Singend ließ sie ihre Blicke selbst bei helllichtem Tag über den Himmel schweifen, als gäbe es dort etwas, das ihr helfen könnte. Und wenn sie dann auf ihre Arbeit nieder sah, sang sie noch ein wenig mehr. Manchmal, wenn sie draußen im Wald war oder auf den bewaldeten Ebenen, um Brennholz zu sammeln, sang sie von Wäldern. In manchen von ihnen hatten ihre umherziehenden Kinder gewütet: Sie fällten die Bäume und nahmen ganze Stämme mit, die Jahre gebraucht hatten, um zu wachsen, und zurück blieb eine halbzerstörte, ersterbende Erde.

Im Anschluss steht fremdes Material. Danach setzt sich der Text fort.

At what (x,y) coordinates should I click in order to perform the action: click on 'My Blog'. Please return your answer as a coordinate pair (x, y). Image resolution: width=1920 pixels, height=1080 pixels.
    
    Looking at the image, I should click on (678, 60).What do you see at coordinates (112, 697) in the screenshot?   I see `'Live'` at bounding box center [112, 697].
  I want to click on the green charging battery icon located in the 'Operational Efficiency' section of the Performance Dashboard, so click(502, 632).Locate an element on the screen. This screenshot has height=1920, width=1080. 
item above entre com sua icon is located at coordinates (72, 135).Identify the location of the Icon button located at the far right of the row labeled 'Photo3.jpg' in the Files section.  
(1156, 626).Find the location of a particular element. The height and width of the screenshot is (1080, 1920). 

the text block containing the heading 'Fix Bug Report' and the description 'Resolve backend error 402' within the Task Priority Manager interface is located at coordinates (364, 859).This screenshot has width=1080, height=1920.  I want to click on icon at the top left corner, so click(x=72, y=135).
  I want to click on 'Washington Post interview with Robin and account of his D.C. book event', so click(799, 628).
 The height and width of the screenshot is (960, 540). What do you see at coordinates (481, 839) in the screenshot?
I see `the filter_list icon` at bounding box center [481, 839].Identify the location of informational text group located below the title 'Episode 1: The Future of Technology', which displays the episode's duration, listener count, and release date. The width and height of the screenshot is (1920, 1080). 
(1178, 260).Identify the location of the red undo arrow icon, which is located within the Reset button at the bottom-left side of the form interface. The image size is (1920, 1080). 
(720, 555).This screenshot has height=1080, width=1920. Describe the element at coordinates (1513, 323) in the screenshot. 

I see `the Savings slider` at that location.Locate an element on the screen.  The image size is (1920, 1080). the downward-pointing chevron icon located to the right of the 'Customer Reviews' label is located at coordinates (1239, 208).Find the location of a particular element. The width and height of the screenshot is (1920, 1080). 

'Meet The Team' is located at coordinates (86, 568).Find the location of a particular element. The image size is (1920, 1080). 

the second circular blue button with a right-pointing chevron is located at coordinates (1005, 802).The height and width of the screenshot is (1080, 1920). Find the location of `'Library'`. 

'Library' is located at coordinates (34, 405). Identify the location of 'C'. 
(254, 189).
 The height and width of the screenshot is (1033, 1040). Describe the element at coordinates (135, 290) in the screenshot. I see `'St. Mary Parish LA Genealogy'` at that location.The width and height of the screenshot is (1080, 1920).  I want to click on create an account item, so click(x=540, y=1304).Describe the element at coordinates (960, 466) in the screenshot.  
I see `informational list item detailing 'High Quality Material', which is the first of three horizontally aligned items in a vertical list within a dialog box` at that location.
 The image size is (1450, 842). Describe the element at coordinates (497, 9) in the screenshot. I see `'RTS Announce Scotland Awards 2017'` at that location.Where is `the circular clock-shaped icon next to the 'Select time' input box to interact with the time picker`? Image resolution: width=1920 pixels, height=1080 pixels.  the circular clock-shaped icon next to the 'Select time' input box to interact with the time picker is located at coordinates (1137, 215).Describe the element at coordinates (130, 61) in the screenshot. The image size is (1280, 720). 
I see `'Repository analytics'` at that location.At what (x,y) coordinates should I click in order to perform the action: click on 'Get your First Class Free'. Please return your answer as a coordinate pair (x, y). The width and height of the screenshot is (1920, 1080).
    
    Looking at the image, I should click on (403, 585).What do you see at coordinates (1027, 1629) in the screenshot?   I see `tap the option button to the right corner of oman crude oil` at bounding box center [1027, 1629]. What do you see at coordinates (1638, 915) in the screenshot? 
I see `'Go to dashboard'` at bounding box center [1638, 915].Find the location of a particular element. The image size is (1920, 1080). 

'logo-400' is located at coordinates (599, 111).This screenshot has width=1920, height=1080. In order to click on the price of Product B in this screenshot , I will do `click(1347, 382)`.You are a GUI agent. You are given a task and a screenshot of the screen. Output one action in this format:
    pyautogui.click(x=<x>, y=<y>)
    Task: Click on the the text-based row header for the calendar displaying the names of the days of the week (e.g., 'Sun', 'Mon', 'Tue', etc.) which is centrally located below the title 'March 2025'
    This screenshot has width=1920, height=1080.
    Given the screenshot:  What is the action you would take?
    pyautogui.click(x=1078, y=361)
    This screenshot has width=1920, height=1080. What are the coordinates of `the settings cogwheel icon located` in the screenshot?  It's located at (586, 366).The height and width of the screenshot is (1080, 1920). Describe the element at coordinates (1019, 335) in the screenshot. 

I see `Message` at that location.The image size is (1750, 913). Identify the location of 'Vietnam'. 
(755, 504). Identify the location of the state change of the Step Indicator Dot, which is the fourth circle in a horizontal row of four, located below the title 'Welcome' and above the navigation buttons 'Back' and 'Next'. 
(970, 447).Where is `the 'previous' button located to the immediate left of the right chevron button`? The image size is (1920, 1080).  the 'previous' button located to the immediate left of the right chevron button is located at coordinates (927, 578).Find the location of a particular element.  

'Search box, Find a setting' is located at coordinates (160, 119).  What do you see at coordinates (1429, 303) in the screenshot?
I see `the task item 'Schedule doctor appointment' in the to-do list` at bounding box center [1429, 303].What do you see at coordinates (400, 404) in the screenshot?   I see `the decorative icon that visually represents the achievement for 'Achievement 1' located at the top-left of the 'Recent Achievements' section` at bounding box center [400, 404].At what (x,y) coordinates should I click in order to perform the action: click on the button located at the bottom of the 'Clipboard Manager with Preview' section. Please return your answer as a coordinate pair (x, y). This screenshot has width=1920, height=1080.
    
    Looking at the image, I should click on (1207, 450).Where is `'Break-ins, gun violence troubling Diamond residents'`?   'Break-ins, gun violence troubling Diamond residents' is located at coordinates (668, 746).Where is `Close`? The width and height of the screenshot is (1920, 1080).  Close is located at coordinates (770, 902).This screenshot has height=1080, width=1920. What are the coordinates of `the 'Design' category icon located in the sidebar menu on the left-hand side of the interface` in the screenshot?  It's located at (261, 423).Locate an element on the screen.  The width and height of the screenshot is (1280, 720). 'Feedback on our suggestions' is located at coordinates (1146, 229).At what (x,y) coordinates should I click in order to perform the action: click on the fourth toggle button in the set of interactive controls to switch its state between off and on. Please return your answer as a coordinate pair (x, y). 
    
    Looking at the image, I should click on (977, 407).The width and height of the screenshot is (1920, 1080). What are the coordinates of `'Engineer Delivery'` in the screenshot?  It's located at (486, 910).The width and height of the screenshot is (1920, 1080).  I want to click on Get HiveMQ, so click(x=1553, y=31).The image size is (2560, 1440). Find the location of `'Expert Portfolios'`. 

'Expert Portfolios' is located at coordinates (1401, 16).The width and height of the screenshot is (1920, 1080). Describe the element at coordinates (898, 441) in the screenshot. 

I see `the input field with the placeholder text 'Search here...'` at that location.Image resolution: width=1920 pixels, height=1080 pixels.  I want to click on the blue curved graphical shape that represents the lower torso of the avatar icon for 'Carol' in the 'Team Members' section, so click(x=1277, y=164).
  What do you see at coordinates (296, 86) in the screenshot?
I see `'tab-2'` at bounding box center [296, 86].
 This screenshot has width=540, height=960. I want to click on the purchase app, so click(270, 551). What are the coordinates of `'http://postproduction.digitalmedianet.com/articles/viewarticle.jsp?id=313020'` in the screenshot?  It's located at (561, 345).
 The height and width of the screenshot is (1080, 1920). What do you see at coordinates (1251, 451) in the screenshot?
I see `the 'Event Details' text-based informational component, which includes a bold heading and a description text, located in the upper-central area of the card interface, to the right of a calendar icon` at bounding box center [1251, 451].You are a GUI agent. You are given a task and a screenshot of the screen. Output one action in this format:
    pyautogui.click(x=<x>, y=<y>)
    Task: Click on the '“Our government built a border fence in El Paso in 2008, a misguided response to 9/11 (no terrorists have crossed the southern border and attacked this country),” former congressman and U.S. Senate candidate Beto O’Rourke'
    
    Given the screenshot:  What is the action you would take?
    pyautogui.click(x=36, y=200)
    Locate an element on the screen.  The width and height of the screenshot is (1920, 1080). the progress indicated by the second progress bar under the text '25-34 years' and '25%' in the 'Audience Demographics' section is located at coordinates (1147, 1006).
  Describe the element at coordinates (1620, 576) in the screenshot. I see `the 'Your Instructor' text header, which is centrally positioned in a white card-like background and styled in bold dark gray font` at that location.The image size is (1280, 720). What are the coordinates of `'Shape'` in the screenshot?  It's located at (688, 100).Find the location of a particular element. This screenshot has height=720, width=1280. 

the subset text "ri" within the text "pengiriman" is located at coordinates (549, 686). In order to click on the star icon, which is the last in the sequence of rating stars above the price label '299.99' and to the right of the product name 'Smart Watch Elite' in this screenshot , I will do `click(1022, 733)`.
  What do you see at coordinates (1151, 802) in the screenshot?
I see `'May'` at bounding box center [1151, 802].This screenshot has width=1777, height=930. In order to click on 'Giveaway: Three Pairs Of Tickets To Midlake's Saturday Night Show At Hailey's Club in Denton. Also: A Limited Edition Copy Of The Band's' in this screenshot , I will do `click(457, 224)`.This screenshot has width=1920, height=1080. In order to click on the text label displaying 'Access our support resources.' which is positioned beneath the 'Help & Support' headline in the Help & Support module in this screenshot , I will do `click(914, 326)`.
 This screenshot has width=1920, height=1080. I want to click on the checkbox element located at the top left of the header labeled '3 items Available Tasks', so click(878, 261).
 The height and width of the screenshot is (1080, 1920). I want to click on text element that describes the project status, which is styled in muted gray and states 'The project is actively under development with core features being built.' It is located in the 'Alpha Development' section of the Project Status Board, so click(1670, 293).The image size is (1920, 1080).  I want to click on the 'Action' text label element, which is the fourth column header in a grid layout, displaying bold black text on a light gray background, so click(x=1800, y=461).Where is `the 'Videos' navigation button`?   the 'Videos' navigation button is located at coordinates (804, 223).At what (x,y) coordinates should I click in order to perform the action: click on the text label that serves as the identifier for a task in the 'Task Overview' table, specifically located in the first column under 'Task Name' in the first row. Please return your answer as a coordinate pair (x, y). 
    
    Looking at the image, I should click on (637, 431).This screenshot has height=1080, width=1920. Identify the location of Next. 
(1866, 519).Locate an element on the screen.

Die Mutter aller Kinder wusste, dass ihre Kinder achtlos mit der Erde umgingen. Sie gruben Schächte, um nach wertvollen Metallen zu suchen, und ließen klaffende, blutende Wunden zurück. Auf ihrer Wanderung über die Erde sang sie dieses Lied – in kleinen Stücken, manchmal laut, manchmal leise:

Ihr pflügt mich um und eggt mich,

um euern Herzenswunsch zu ernten,

und lasst mich nackt und wund zurück.

Schreckliche Dürren machen mich unfruchtbar,

sintflutartiger regen reißt mir das Fleisch vom Leib,

und jeder spottest mein und spuckt mich an.

Und ich ertrage alles.

Ich, die Mutter, die Lebensspenderin,

behalte nichts für mich zurück.

Ich nähre die Welt, und meine Kinder schauen zu,

wie ich daliege, vergiftet durch ihre Hand.

Weil das Gehör der Kinder nicht auf die Musik der Erde eingestimmt war, schenkten sie ihrem Gesang auch keine Beachtung. Nur manchmal – wenn sie in der Abenddämmerung sang -, manchmal nur legte sich eine Schwere auf die Herzen der Kinder, die früher einmal so freundlich und mitfühlend gewesen waren.

Die Kinder zerstreuten sich immer weiter, und jedes beanspruchte immer mehr Raum für sich. An jedem neuen Tag, der anbrach, stritten sie sich um Bäume. Sie stritten sich um glitzernde Felsen. Sie teilten das Land in Stücke auf und zäunten sie ein.

„Dieser Baum gehört mir“, hieß es hier. “Nein, das ist meiner“, hieß es dort. „Meins, meins“, hieß es überall.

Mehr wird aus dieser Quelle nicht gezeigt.